Again, your professional biography will vary considerably depending on the context for which you’re using it. As a general rule of thumb, you should include:
• Your name at the beginning
• Your current occupation, work history and achievements
• Your personal values and goals
• Non-work-related facts, such as interests and personal details
• Contact information
Putting it all together, it would look like:
[Your name] is a [professional title] who has worked at [2-4 employers, positions, etc.]. During her career, she has earned honors such as [2-4 awards, honors or achievements]. When she’s not busy doing [your career], she’s [2-4 hobbies, interests, family details such as children]. You can email her at [your email address] or visit her website at [your website URL].
Professional bio example.
Jane Smith is a freelance graphic designer with nearly a decade of experience creating art for businesses across a variety of industries. Her work has been recognized by Graphic Design USA, among other organizations.

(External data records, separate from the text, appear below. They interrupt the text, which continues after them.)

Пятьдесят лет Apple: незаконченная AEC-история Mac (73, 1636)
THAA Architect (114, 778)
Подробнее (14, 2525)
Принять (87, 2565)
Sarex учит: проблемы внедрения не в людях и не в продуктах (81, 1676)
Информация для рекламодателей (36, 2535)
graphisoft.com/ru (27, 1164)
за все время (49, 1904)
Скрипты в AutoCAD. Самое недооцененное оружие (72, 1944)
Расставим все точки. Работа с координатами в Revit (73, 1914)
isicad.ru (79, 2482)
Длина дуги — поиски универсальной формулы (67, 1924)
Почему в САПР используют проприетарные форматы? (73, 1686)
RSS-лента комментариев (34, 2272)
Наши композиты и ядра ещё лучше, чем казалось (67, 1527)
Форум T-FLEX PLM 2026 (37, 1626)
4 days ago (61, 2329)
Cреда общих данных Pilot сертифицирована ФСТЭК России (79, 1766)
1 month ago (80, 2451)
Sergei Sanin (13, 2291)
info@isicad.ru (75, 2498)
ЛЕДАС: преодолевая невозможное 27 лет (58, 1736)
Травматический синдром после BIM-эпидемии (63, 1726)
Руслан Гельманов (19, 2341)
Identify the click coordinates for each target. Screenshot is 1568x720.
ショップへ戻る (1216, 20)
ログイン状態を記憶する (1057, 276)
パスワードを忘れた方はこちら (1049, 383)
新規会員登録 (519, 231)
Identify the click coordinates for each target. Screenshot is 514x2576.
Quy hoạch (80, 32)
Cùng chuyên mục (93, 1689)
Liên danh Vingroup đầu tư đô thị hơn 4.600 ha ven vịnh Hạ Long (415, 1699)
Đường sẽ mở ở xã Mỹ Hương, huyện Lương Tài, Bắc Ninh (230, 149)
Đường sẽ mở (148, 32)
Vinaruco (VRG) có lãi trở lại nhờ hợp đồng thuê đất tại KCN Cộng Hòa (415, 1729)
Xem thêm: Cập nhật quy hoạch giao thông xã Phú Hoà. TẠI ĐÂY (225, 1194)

When she’s not busy creating the next great logo, you’ll find her chasing after her twin toddlers, Sarah and Lucy, or trying to teach her dog Nellie to learn commands beyond “sit” (at least he’s a master at the basics!). Contact her using the form below.
Why good bios are important for professionals.
Writing a professional biography is about getting your name out there. It can be used to attract new clients and help you network. We’ve mentioned a few of the contexts in which you’ll need one — websites, portfolios, conferences, company websites, articles you write and social media accounts — but it’s a good idea to have yours on hand whenever you’re looking to make a connection or market your services.
Is a professional biography the same as a resume?
A professional bio is a different beast from a resume. The latter document is mainly used for applying for jobs, while your bio is less common in the hiring process, although you may be asked to submit one under some circumstances. Moreover, a professional biography is a more “human” document that requires a bit of flare, as opposed to your resume, which just catalogs your career.
That’s not to say a well-written bio can’t land you a job — it certainly can if it catches the eye of the right people. That’s why you should showcase it wherever you can, such as your professional website, and make sure it includes all of your latest and greatest achievements.